App Swap

GitHub Copilot Tabby

Copilot moved to usage-based billing on June 1, 2026 — Tabby runs the same autocomplete on your own GPU for a flat $0.

Free
Price model
Yes
Open source

On June 1, 2026, GitHub Copilot’s flat monthly plans gave way to usage-based billing, and the developer forums filled with screenshots of bills that had jumped from $39 to several hundred dollars in a single cycle. Heavy users of agent mode and repo-wide features were hit hardest. If your day is mostly tab-completion rather than autonomous agents, Tabby delivers that same inline suggestion experience on a machine you already own, with no meter running in the background.

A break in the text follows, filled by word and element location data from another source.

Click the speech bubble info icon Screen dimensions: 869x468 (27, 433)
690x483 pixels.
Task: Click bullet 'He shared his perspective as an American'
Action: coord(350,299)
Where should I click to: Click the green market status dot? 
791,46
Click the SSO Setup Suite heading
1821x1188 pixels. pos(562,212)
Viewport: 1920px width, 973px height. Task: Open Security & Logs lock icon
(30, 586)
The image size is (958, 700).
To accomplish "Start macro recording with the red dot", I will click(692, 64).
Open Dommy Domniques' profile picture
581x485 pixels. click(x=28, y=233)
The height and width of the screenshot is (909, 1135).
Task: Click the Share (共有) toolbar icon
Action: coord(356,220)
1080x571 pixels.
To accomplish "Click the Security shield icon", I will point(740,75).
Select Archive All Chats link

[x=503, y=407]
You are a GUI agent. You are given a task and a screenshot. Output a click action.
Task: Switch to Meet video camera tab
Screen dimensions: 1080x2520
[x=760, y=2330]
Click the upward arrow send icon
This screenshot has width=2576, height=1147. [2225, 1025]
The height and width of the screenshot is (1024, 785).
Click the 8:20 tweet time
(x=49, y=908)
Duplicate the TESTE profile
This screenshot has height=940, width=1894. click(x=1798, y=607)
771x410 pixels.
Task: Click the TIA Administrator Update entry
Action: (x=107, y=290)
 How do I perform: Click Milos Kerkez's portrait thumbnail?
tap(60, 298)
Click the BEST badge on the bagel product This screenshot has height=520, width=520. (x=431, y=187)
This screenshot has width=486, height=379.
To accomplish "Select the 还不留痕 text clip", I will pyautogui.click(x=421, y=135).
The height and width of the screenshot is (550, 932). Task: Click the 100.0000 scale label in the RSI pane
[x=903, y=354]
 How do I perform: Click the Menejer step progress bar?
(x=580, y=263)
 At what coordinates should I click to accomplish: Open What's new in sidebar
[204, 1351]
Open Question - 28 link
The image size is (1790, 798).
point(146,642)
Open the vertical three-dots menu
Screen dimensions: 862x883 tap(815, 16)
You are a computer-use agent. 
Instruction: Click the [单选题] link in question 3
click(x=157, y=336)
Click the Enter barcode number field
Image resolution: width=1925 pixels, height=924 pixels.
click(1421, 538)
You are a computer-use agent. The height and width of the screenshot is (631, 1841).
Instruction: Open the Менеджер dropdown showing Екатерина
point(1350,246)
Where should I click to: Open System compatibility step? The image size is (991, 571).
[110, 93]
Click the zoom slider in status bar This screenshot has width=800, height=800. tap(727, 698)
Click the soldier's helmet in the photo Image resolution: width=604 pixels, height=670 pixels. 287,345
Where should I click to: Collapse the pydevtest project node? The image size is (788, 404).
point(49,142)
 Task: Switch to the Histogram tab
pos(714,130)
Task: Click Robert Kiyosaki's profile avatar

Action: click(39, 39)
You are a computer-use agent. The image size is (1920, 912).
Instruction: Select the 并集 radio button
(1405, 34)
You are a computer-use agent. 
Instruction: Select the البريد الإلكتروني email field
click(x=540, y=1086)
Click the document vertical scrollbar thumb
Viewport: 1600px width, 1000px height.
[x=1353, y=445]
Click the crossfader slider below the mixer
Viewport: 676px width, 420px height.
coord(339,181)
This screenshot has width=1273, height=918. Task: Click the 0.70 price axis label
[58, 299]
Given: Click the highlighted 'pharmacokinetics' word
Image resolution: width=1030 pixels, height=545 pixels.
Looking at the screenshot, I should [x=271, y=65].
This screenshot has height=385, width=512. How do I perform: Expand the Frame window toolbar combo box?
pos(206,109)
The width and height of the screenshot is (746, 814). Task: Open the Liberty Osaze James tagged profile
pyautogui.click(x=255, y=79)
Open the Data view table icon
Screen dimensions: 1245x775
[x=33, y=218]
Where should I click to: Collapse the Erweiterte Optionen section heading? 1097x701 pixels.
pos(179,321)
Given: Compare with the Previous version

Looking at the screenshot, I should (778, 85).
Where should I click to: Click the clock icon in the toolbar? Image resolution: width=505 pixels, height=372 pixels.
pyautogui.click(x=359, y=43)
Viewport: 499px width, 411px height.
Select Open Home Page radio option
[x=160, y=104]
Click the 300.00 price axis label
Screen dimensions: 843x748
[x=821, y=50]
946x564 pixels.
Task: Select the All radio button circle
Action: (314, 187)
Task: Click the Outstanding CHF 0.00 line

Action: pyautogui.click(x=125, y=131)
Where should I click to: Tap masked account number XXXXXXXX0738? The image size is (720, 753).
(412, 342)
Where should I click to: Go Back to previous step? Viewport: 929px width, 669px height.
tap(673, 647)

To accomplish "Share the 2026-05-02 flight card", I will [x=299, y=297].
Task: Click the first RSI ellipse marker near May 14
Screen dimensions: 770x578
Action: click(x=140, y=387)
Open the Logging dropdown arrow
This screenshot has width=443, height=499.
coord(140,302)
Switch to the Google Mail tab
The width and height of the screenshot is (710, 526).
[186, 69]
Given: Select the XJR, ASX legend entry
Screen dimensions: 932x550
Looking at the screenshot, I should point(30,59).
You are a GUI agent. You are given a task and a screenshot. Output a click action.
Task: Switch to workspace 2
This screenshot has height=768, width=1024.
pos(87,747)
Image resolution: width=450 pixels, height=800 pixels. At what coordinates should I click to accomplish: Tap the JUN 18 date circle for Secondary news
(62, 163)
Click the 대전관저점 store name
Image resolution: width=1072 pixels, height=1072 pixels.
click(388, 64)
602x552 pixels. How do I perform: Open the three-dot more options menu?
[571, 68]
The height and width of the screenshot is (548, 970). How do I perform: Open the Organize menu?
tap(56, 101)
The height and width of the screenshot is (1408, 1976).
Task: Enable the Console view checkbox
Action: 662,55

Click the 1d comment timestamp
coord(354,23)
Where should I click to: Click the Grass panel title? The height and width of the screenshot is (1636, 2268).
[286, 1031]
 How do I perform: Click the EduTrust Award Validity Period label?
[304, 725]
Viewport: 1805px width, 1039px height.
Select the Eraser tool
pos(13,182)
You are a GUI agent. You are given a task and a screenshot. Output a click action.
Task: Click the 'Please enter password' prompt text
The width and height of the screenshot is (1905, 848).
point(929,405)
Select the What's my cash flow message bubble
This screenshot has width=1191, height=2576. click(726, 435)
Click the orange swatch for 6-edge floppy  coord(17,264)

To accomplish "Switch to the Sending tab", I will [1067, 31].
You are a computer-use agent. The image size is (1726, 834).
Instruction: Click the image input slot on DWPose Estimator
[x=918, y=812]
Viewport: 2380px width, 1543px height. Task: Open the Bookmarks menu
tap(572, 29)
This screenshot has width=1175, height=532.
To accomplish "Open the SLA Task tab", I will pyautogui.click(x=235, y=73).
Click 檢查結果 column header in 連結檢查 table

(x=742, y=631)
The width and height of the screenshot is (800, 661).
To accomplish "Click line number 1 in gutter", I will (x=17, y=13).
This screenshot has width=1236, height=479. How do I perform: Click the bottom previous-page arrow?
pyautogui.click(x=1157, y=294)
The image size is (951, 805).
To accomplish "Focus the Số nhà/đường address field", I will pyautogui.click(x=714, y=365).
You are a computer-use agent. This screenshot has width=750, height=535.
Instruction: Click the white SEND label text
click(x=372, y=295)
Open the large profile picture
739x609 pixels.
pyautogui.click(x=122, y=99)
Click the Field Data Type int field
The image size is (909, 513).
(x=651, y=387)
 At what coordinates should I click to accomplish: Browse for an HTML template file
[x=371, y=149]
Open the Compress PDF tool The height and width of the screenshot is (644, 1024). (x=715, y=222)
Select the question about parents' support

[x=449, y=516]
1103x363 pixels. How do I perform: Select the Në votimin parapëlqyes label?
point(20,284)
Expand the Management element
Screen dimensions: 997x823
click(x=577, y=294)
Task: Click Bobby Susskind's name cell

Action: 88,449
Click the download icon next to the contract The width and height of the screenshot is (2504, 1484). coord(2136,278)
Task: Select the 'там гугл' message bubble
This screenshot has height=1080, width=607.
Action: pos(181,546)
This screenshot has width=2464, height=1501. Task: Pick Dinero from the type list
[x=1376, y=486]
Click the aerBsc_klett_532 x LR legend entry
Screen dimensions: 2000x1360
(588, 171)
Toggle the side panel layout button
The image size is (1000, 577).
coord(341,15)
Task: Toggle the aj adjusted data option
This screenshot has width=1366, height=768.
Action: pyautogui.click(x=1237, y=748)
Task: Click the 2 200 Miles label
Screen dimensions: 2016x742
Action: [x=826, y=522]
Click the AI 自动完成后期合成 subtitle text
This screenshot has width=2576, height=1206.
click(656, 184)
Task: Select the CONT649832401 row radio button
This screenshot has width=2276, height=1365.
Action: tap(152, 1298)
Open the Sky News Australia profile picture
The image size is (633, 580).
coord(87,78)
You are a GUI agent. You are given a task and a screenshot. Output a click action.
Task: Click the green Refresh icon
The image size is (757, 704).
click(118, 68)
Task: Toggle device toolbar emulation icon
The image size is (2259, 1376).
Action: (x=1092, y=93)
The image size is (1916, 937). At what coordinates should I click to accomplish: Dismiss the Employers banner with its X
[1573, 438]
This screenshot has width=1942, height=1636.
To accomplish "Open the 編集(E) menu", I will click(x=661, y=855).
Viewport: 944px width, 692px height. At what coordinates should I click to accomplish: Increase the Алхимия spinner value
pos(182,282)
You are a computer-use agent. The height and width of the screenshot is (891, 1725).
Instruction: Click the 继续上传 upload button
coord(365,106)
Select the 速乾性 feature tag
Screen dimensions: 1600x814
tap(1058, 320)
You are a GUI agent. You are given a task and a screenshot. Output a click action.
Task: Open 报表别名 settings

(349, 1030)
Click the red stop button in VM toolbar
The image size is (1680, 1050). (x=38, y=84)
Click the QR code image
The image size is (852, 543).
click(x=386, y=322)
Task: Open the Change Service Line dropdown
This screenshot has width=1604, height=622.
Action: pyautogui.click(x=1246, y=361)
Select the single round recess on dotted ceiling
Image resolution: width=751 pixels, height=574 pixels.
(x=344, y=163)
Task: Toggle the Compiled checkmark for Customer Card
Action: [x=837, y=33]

For the core loop — ghost-text completions, fill-in-the-middle, and a chat panel for quick questions — Tabby covers what most engineers actually use Copilot for all day. It ships as a self-contained server with editor extensions for VS Code, JetBrains, Neovim and more, and it lets you pick the model behind it: StarCoder, CodeLlama, DeepSeek-Coder, or your own fine-tune. Suggestions are drawn from your repository context, so the completions stay relevant to the codebase in front of you.

The honest trade-offs are hardware and the frontier gap. Tabby wants a consumer GPU to keep latency low; on CPU alone it is sluggish. And it does not try to match Copilot’s newest agentic tier — the multi-file, plan-and-execute mode that can refactor across a whole repository. You also inherit the operational work: updates, uptime, and model upgrades are yours now. In exchange, your source never leaves the building, which matters for regulated or air-gapped teams, and the bill is fixed at zero.

Migration is a half-day for an individual and a day or two for a team. Spin up the Tabby server with Docker, point it at a model that fits your GPU’s VRAM, install the editor extension, and disable Copilot. The muscle memory carries straight over — the keybindings and accept-suggestion flow feel identical. Budget extra time only if you want to wire Tabby into a shared server so a whole team hits one endpoint rather than each running it locally.